# Extracted data

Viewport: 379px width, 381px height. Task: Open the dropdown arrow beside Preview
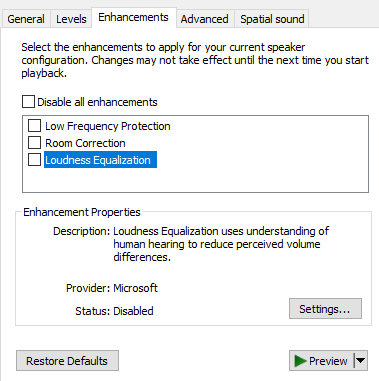(x=361, y=360)
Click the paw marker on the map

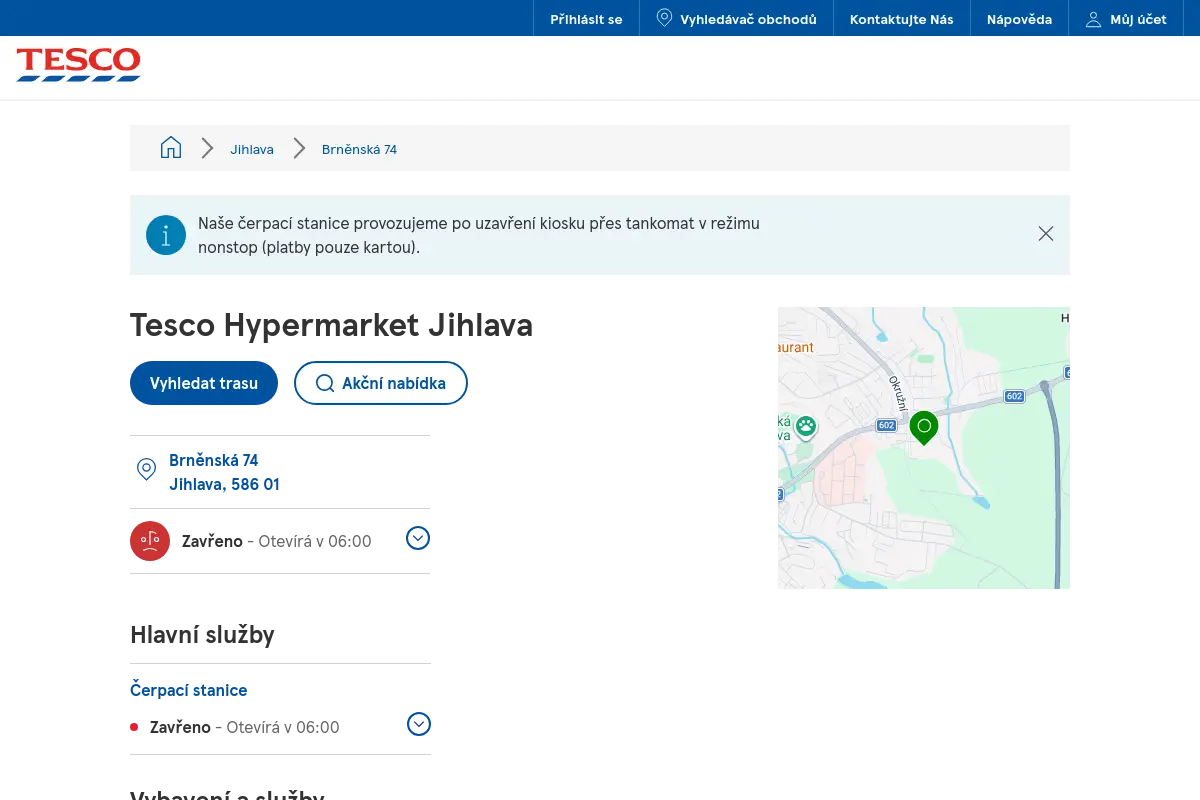click(806, 427)
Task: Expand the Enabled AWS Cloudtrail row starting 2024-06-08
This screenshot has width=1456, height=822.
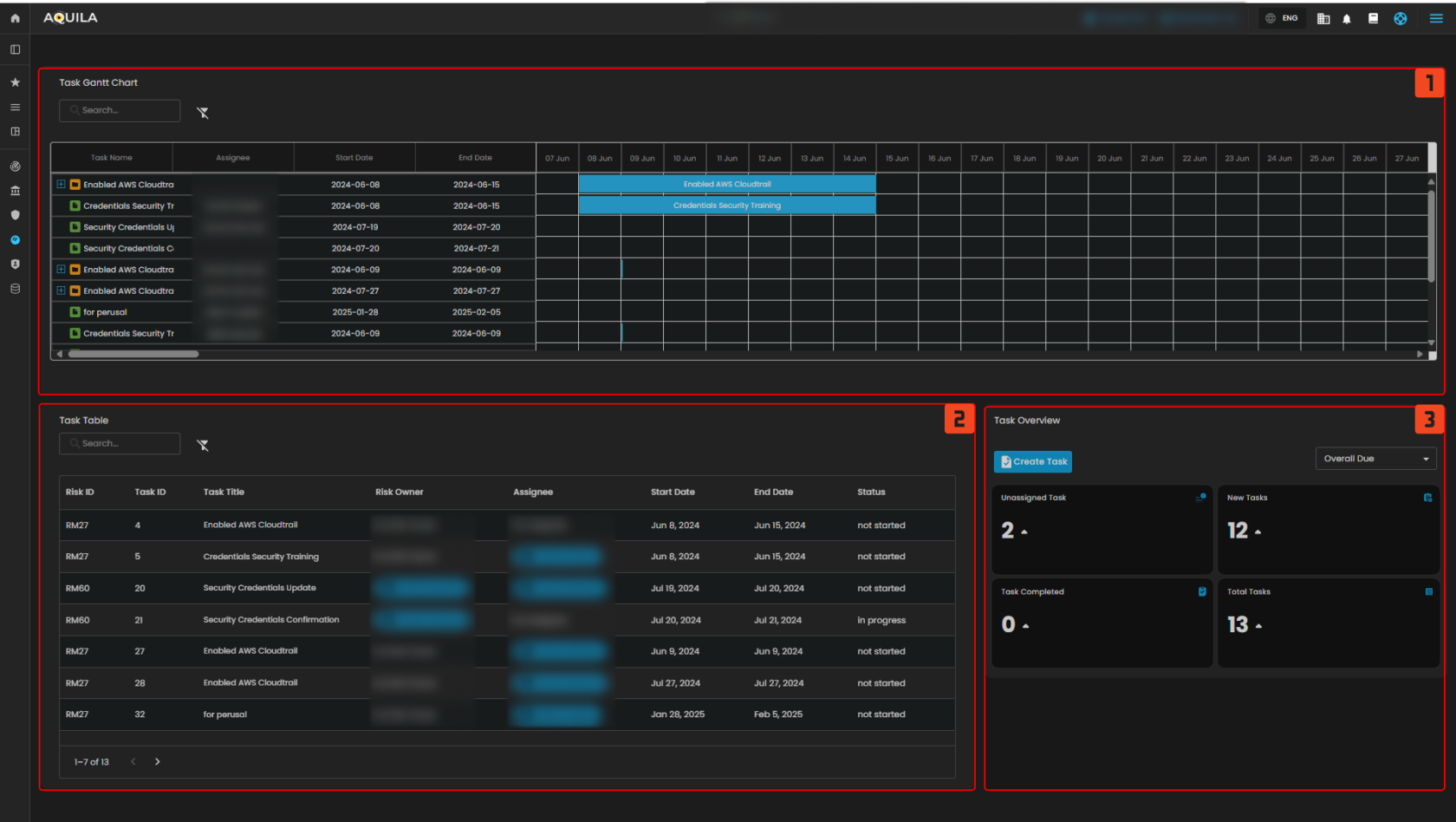Action: [x=61, y=185]
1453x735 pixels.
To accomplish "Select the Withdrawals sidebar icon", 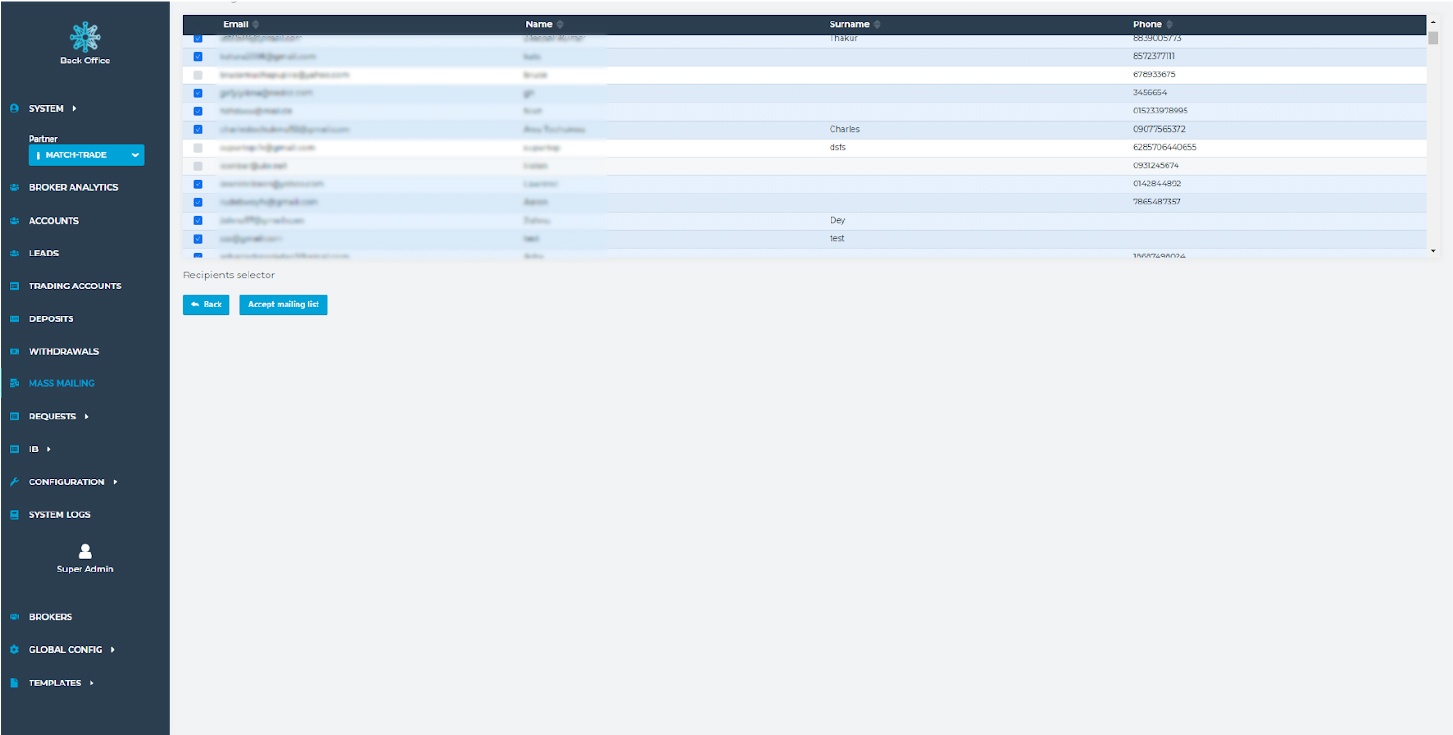I will pyautogui.click(x=14, y=351).
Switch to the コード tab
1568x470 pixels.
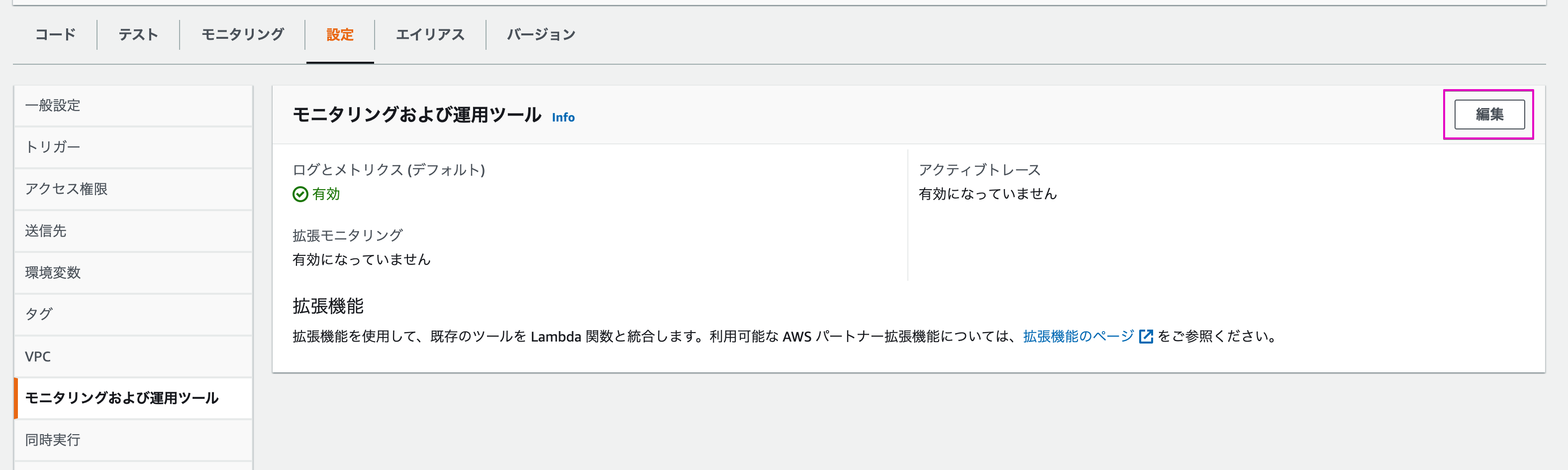[x=54, y=35]
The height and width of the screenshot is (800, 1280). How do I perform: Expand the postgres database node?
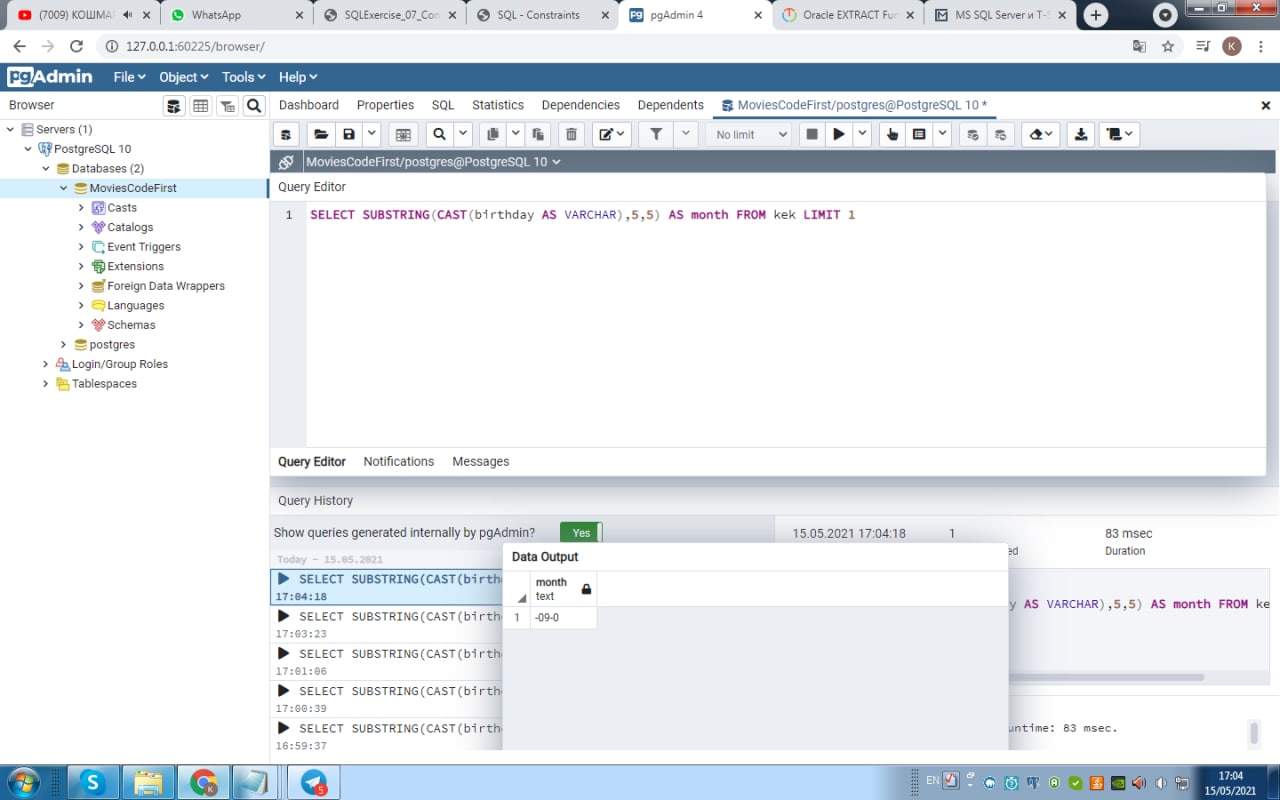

# Task directions
Only the lines from the one containing "1568x470 pixels." through the final line of the entries belong in the copy, both ends included. Pictures stay out.

# Reply
1568x470 pixels.
[x=54, y=35]
The height and width of the screenshot is (800, 1280). How do I perform: Expand the postgres database node?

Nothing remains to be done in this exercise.